While the relationship appears consensual, the slip from play to pain is so swift and alarming that it brings to mind the limitations of consent as a metric to establish the parameters of sexual abuse. In the age of the #MeToo movement, such stories resonate as they recall a wide range of current debates about what constitutes consent. For instance, several scholars make sense of the historic moment we are living through by interpreting it as a trajectory of the ‘sexual revolution’ that happened in America in the 1960s.

Analysing this movement and its consequences, Rachel Hills, a scholar on gender and culture writes in Time magazine: “the ‘second sexual revolution’ [entailed] a shift in ideology: a rejection of a cultural order in which all kinds of sex were had ... but the only type of sex it was acceptable to have was married, missionary and between a man and a woman ... But today’s 20-somethings aren’t just distinguished by their ethic of open-mindedness. They also have a different take on what constitutes sexual freedom; one that reflects the new social rules and regulations that their parents and grandparents unintentionally helped to shape.”

Other scholars such as David Quinn have analysed how in this ‘era of freedom’, the rampant confusion over consent and its specious conflation with sexual freedom is, in fact, one of the results of the sexual revolution or the ‘wave of liberation’. The translation of such intellectual ambivalences and the dilemmas they entail in everyday life are probed with sensitivity in such stories, which often depict characters in emotional agony, trying to understand their own complex desires.

Despite the concurrence of questions related to sexual freedom, Roupenian’s collection resists thematic homogenisation. For instance, her prose unexpectedly traipses into the whimsical and mythical in ‘The Mirror, the Bucket and the Old Thigh Bone’. Here, Roupenian inverts the classical fairytale, leaving the reader with a thought-provoking twist at the end. The story begins with a young princess who is agonising over endless suitors, failing to find a man that will match her fantasy of an ideal lover.

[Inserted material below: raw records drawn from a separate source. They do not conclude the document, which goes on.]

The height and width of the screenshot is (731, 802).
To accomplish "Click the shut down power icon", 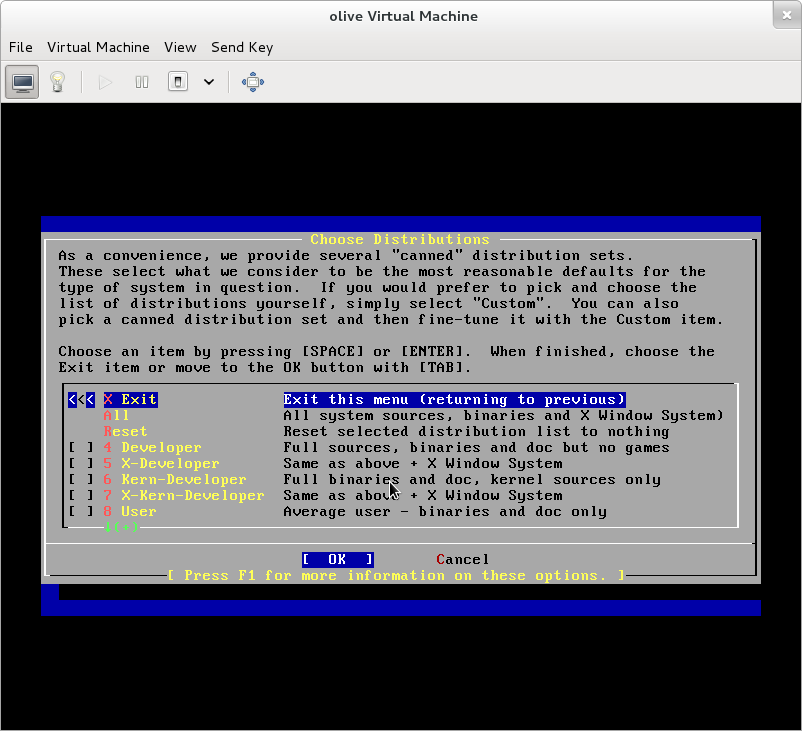I will click(x=178, y=81).
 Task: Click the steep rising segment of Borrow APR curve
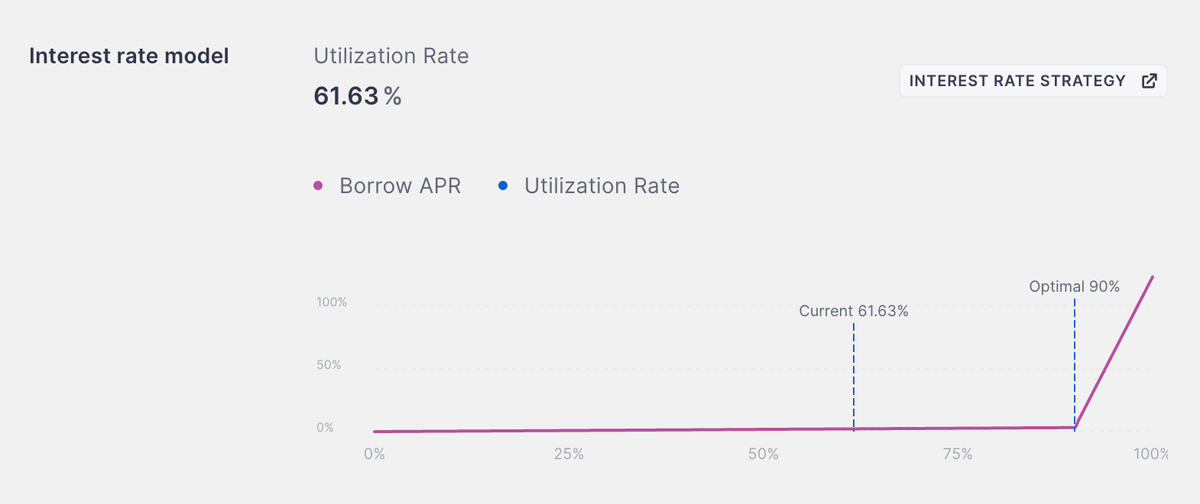[x=1115, y=351]
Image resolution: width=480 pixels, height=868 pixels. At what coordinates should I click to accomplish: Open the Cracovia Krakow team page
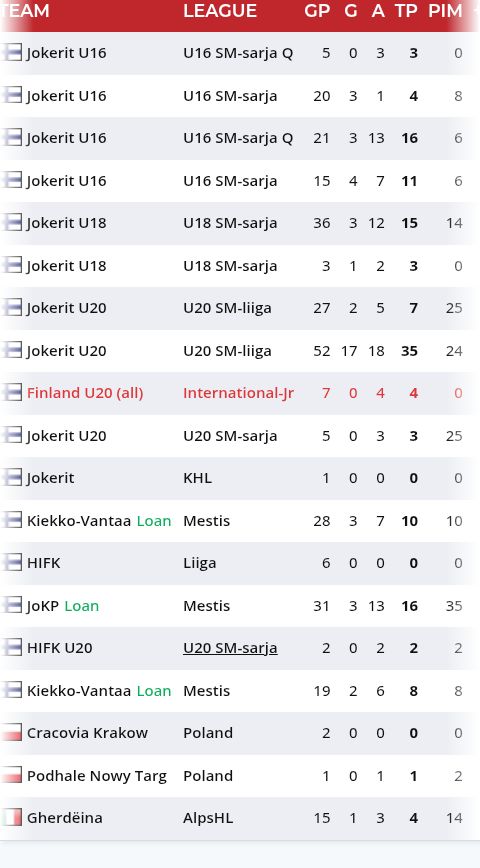tap(87, 733)
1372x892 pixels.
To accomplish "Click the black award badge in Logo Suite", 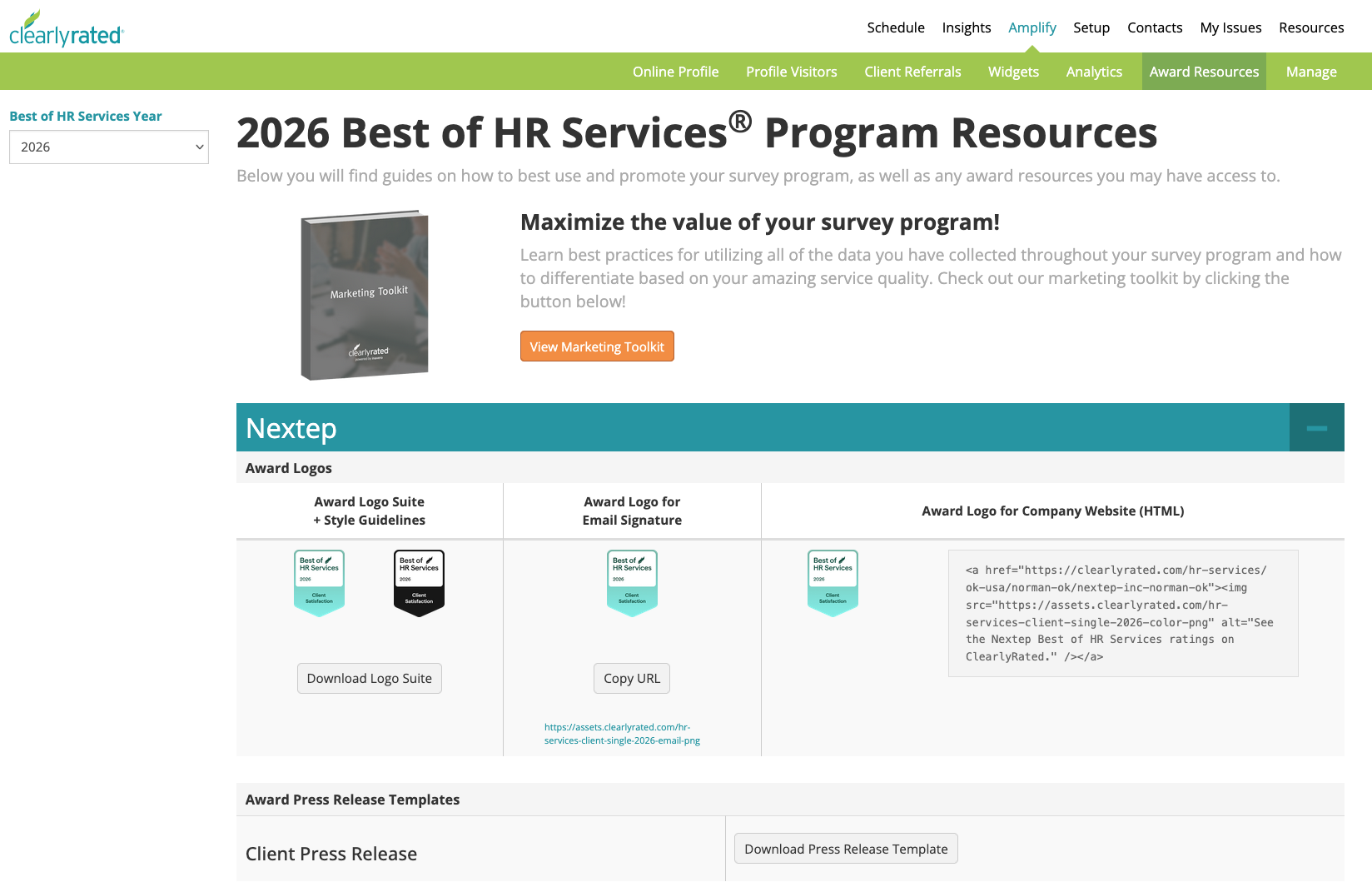I will (419, 583).
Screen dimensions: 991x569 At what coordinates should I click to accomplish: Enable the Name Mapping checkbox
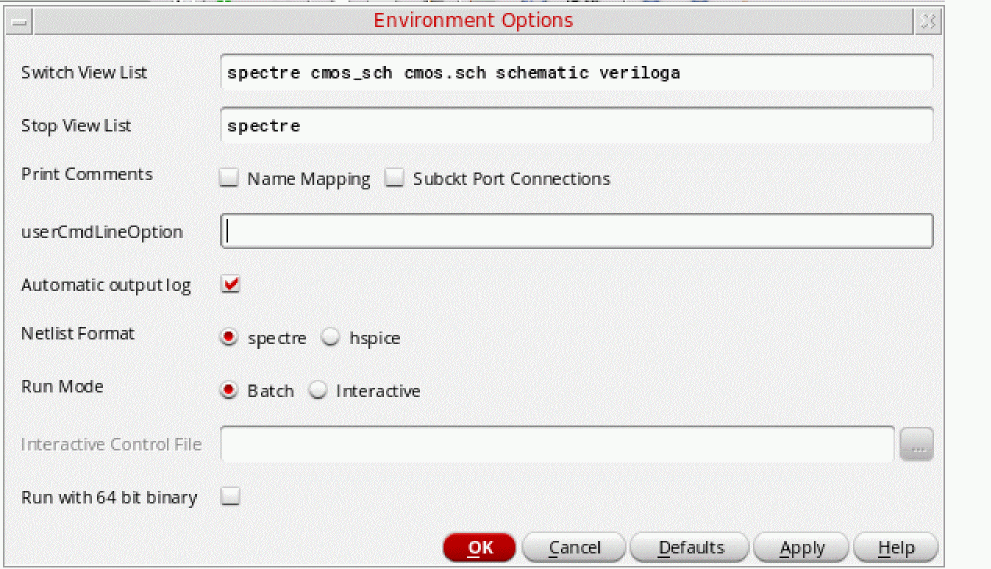[x=230, y=179]
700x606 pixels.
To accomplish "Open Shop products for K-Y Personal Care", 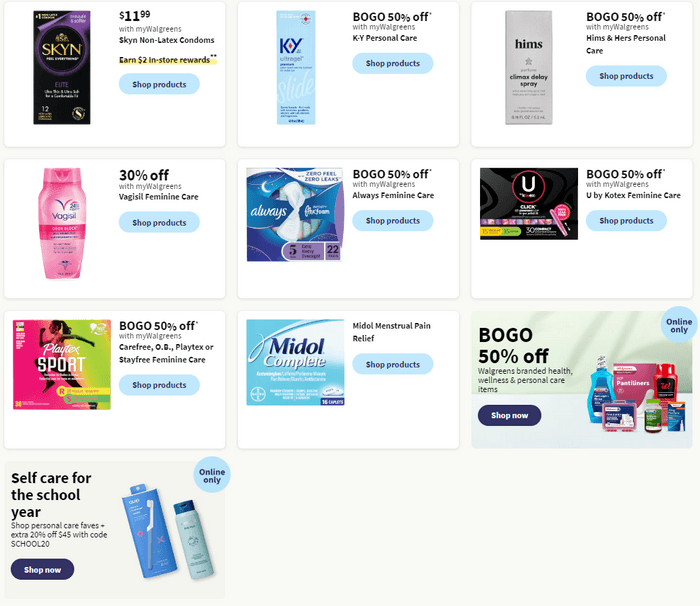I will click(392, 63).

Unable to find this perfect being, she marries a handsome prince to appease her parents. The story lurches into the improbable when, one day, she meets a mysterious man shrouded in a cloak and falls in love with him. The reader soon learns that he is, in fact, not human but rather a prop made of objects — a mirror and a bucket that reciprocate her own face and voice. Her choice to live the rest of her days with the decaying prop rather than with the handsome, compassionate human body of the prince hints at a fascinating idea: that perhaps what we love most is what is inherently narcissistic in our own selves.

The idea that there are aspects of human fantasy and desire, that are neither understood nor communicable, reappears in a different guise in another story that stands out in this collection. ‘The Good Guy’ at first seems like a run-of-the-mill tale about an average American man in his 30s who, as a teenager, felt acutely unattractive and unable to gain female attention, as we are told he was “short ... ugly, and greasy haired.” At first the story seems to veer into a familiar direction; a bildungsroman with a Freudian twist culminating with Ted at 36, an unapologetic playboy who remains brutally aloof to women who increasingly fall for him. However, Roupenian describes Ted’s journey, particularly how he first develops the art of detachment, with acute sensitivity. A memorable scene shows him in his 20s, at a party thrown by Rachel, a girl he has unrequitedly loved for years. At one moment, as he kisses his current girlfriend, he is shocked and elated to “discover that it is possible to enjoy something and yet not care about it in the slightest. He finds this sensation — feeling pleasure, and simultaneously feeling detached from the pleasure — to be, itself, quite pleasurable.”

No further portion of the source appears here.